By contrast, genocide, ethnic cleansing, and other crimes against humanity can never be morally justified, regardless of circumstances. As Thomas Nagel has argued, war is conceptually subject to at least some moral restrictions that are absolute. When groups go beyond those restrictions, they may say they are committing acts of war—Nazi Germany claimed to be warring against the Jews—but they are mistaken because their actions are not even potentially morally justified. It is not that the Nazis, in planning and carrying out the Holocaust, fought a bad or wrong war. Rather, they did not fight a war against the Jews at all; they committed a genocide. This ethically meaningful distinction is lost if we accept Heuser’s very broad definition of war.

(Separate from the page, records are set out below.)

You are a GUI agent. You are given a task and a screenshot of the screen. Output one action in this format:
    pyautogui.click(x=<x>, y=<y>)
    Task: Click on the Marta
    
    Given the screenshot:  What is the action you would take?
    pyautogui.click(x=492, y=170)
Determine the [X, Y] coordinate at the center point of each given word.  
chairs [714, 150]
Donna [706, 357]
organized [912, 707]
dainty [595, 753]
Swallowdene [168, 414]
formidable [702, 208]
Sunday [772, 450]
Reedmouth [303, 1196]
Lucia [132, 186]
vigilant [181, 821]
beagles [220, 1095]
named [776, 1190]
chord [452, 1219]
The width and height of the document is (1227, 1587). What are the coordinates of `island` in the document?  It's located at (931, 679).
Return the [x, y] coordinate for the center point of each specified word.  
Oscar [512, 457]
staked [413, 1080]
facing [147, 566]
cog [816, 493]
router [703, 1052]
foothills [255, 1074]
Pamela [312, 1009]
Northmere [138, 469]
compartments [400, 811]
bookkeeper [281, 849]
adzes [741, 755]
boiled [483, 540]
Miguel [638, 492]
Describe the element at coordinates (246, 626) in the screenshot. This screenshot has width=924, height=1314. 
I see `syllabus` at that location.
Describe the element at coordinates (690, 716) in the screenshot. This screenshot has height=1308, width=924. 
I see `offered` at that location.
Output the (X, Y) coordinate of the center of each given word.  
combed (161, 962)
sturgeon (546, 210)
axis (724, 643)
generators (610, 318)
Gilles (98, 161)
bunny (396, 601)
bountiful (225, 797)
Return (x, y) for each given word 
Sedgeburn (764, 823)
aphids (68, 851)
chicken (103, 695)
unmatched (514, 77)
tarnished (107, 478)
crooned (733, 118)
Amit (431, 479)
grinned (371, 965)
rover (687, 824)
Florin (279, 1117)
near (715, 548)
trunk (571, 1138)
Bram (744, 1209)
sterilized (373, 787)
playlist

This is a variation of the demarcation issue that is a long-standing difficulty in Western just war theory. As Heuser notes, such demarcation questions arise in part because of the fuzzy boundaries that are part and parcel of the long genealogies of thought and practice about war. Because she is primarily concerned with delineating and tracing the movement of those boundaries over time, I understand why she takes a more expansive view of war than many contemporary just war theorists; and it is still an open question as to who is correct regarding this issue.

Ultimately, this book serves as both a comprehensive investigation into how cultural narratives surrounding war arose and changed over time in light of practices of war, and an in-depth study of war-related conceptual and normative topics. It will be extraordinarily helpful for readers looking to comprehend how people and groups in the West have thought, and continue to think, about war and how they arrived at those understandings. The deeply appropriate upshot of Heuser’s monumental work is an encouragement to think further and to reflect on how we might change our current cultural narratives and realities surrounding war now that we fully grasp their histories.

—Jennifer Kling

Jennifer Kling is assistant professor of philosophy and director of the Center for Legal Studies at the University of Colorado, Colorado Springs. Her research focuses on social and political philosophy, particularly issues in war and peace, self- and other-defense, international relations, protest, feminism, and philosophy of race.